EXERCISE DESCRIPTION: Rewrite the rows below with every "GUI agent" switched to "screen agent", leaving everything else as it is.
## BEGIN DATA SUPPLIED
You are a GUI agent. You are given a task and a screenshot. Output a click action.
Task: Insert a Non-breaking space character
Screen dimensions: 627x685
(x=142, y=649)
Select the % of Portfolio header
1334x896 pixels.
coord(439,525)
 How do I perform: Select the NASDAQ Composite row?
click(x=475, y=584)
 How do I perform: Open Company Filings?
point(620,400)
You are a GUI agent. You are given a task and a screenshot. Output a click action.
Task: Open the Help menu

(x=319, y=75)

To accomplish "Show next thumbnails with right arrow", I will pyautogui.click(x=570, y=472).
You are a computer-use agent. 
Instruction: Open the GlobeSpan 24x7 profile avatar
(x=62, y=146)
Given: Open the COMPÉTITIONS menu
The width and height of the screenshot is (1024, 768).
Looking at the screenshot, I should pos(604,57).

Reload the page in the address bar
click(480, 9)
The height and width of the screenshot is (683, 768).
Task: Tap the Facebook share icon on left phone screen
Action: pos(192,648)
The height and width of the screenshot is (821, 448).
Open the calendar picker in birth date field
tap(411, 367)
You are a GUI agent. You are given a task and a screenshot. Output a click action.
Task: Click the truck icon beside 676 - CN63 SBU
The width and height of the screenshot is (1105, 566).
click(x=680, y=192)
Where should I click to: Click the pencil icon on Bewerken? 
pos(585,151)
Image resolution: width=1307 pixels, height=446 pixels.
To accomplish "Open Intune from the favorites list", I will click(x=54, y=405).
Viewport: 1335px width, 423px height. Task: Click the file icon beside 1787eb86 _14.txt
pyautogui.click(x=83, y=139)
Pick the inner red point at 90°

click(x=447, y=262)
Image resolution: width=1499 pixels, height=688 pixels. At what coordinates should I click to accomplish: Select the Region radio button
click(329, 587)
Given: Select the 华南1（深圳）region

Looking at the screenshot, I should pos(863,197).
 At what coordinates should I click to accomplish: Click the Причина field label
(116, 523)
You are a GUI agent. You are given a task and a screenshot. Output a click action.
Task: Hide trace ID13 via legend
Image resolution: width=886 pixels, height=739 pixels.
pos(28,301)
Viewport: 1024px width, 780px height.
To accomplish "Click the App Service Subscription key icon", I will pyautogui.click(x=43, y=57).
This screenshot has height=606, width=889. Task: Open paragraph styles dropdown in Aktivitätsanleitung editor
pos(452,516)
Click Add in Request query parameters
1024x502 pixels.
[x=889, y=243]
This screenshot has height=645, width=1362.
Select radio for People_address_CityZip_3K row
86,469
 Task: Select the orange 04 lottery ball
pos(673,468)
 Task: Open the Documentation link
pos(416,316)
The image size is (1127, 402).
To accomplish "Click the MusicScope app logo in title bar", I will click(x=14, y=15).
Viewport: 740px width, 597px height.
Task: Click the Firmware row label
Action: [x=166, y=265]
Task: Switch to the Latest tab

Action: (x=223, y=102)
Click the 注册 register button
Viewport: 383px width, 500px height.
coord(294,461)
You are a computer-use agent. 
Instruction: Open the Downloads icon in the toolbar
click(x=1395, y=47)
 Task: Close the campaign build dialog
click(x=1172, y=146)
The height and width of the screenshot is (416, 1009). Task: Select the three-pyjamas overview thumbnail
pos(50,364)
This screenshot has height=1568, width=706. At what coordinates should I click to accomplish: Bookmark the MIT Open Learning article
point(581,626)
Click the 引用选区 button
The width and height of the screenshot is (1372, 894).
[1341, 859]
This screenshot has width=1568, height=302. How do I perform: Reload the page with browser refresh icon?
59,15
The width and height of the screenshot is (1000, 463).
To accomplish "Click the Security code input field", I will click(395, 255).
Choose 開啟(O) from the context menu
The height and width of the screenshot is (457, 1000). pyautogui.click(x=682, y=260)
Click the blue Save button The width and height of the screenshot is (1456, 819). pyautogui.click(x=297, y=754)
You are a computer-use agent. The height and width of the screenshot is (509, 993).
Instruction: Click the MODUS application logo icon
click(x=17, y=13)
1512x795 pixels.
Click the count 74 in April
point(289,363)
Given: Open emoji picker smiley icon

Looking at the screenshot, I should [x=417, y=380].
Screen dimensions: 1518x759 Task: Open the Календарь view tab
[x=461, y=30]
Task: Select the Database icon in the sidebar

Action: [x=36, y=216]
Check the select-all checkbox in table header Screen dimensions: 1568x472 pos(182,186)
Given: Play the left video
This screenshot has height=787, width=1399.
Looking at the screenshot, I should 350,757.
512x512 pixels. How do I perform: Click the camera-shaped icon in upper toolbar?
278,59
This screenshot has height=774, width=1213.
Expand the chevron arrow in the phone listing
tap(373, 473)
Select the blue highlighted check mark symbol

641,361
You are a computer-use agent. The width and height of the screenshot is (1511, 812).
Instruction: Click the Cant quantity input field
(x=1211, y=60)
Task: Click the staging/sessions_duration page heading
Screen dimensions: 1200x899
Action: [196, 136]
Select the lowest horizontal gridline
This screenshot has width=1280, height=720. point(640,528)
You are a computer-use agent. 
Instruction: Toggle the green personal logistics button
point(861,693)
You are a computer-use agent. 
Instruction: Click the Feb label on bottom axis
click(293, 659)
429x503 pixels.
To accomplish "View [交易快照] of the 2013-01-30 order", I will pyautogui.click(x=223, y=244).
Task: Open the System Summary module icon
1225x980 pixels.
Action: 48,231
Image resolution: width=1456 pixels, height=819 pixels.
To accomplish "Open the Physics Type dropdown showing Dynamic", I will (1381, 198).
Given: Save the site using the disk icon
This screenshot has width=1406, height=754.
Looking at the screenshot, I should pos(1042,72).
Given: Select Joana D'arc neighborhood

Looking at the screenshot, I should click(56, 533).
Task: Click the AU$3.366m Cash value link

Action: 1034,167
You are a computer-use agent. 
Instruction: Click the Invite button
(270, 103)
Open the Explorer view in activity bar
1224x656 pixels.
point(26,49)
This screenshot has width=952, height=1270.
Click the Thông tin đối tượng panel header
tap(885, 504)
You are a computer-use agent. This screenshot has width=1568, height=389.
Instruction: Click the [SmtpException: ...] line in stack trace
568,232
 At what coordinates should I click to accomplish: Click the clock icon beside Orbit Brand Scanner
## END DATA SUPPLIED
SOLUTION:
You are a screen agent. You are given a task and a screenshot. Output a click action.
Task: Insert a Non-breaking space character
Screen dimensions: 627x685
(x=142, y=649)
Select the % of Portfolio header
1334x896 pixels.
coord(439,525)
 How do I perform: Select the NASDAQ Composite row?
click(x=475, y=584)
 How do I perform: Open Company Filings?
point(620,400)
You are a screen agent. You are given a task and a screenshot. Output a click action.
Task: Open the Help menu

(x=319, y=75)

To accomplish "Show next thumbnails with right arrow", I will pyautogui.click(x=570, y=472).
You are a computer-use agent. 
Instruction: Open the GlobeSpan 24x7 profile avatar
(x=62, y=146)
Given: Open the COMPÉTITIONS menu
The width and height of the screenshot is (1024, 768).
Looking at the screenshot, I should pos(604,57).

Reload the page in the address bar
click(480, 9)
The height and width of the screenshot is (683, 768).
Task: Tap the Facebook share icon on left phone screen
Action: pos(192,648)
The height and width of the screenshot is (821, 448).
Open the calendar picker in birth date field
tap(411, 367)
You are a screen agent. You are given a task and a screenshot. Output a click action.
Task: Click the truck icon beside 676 - CN63 SBU
The width and height of the screenshot is (1105, 566).
click(x=680, y=192)
Where should I click to: Click the pencil icon on Bewerken? 
pos(585,151)
Image resolution: width=1307 pixels, height=446 pixels.
To accomplish "Open Intune from the favorites list", I will click(x=54, y=405).
Viewport: 1335px width, 423px height. Task: Click the file icon beside 1787eb86 _14.txt
pyautogui.click(x=83, y=139)
Pick the inner red point at 90°

click(x=447, y=262)
Image resolution: width=1499 pixels, height=688 pixels. At what coordinates should I click to accomplish: Select the Region radio button
click(329, 587)
Given: Select the 华南1（深圳）region

Looking at the screenshot, I should pos(863,197).
 At what coordinates should I click to accomplish: Click the Причина field label
(116, 523)
You are a screen agent. You are given a task and a screenshot. Output a click action.
Task: Hide trace ID13 via legend
Image resolution: width=886 pixels, height=739 pixels.
pos(28,301)
Viewport: 1024px width, 780px height.
To accomplish "Click the App Service Subscription key icon", I will pyautogui.click(x=43, y=57).
This screenshot has height=606, width=889. Task: Open paragraph styles dropdown in Aktivitätsanleitung editor
pos(452,516)
Click Add in Request query parameters
1024x502 pixels.
[x=889, y=243]
This screenshot has height=645, width=1362.
Select radio for People_address_CityZip_3K row
86,469
 Task: Select the orange 04 lottery ball
pos(673,468)
 Task: Open the Documentation link
pos(416,316)
The image size is (1127, 402).
To accomplish "Click the MusicScope app logo in title bar", I will click(x=14, y=15).
Viewport: 740px width, 597px height.
Task: Click the Firmware row label
Action: [x=166, y=265]
Task: Switch to the Latest tab

Action: (x=223, y=102)
Click the 注册 register button
Viewport: 383px width, 500px height.
coord(294,461)
You are a computer-use agent. 
Instruction: Open the Downloads icon in the toolbar
click(x=1395, y=47)
 Task: Close the campaign build dialog
click(x=1172, y=146)
The height and width of the screenshot is (416, 1009). Task: Select the three-pyjamas overview thumbnail
pos(50,364)
This screenshot has height=1568, width=706. At what coordinates should I click to accomplish: Bookmark the MIT Open Learning article
point(581,626)
Click the 引用选区 button
The width and height of the screenshot is (1372, 894).
[1341, 859]
This screenshot has width=1568, height=302. How do I perform: Reload the page with browser refresh icon?
59,15
The width and height of the screenshot is (1000, 463).
To accomplish "Click the Security code input field", I will click(395, 255).
Choose 開啟(O) from the context menu
The height and width of the screenshot is (457, 1000). pyautogui.click(x=682, y=260)
Click the blue Save button The width and height of the screenshot is (1456, 819). pyautogui.click(x=297, y=754)
You are a computer-use agent. The height and width of the screenshot is (509, 993).
Instruction: Click the MODUS application logo icon
click(x=17, y=13)
1512x795 pixels.
Click the count 74 in April
point(289,363)
Given: Open emoji picker smiley icon

Looking at the screenshot, I should [x=417, y=380].
Screen dimensions: 1518x759 Task: Open the Календарь view tab
[x=461, y=30]
Task: Select the Database icon in the sidebar

Action: [x=36, y=216]
Check the select-all checkbox in table header Screen dimensions: 1568x472 pos(182,186)
Given: Play the left video
This screenshot has height=787, width=1399.
Looking at the screenshot, I should 350,757.
512x512 pixels. How do I perform: Click the camera-shaped icon in upper toolbar?
278,59
This screenshot has height=774, width=1213.
Expand the chevron arrow in the phone listing
tap(373, 473)
Select the blue highlighted check mark symbol

641,361
You are a computer-use agent. The width and height of the screenshot is (1511, 812).
Instruction: Click the Cant quantity input field
(x=1211, y=60)
Task: Click the staging/sessions_duration page heading
Screen dimensions: 1200x899
Action: [196, 136]
Select the lowest horizontal gridline
This screenshot has width=1280, height=720. point(640,528)
You are a computer-use agent. 
Instruction: Toggle the green personal logistics button
point(861,693)
You are a computer-use agent. 
Instruction: Click the Feb label on bottom axis
click(293, 659)
429x503 pixels.
To accomplish "View [交易快照] of the 2013-01-30 order", I will pyautogui.click(x=223, y=244).
Task: Open the System Summary module icon
1225x980 pixels.
Action: 48,231
Image resolution: width=1456 pixels, height=819 pixels.
To accomplish "Open the Physics Type dropdown showing Dynamic", I will (1381, 198).
Given: Save the site using the disk icon
This screenshot has width=1406, height=754.
Looking at the screenshot, I should pos(1042,72).
Given: Select Joana D'arc neighborhood

Looking at the screenshot, I should click(56, 533).
Task: Click the AU$3.366m Cash value link

Action: 1034,167
You are a computer-use agent. 
Instruction: Click the Invite button
(270, 103)
Open the Explorer view in activity bar
1224x656 pixels.
point(26,49)
This screenshot has width=952, height=1270.
Click the Thông tin đối tượng panel header
tap(885, 504)
You are a computer-use agent. This screenshot has width=1568, height=389.
Instruction: Click the [SmtpException: ...] line in stack trace
568,232
 At what coordinates should I click to accomplish: Click the clock icon beside Orbit Brand Scanner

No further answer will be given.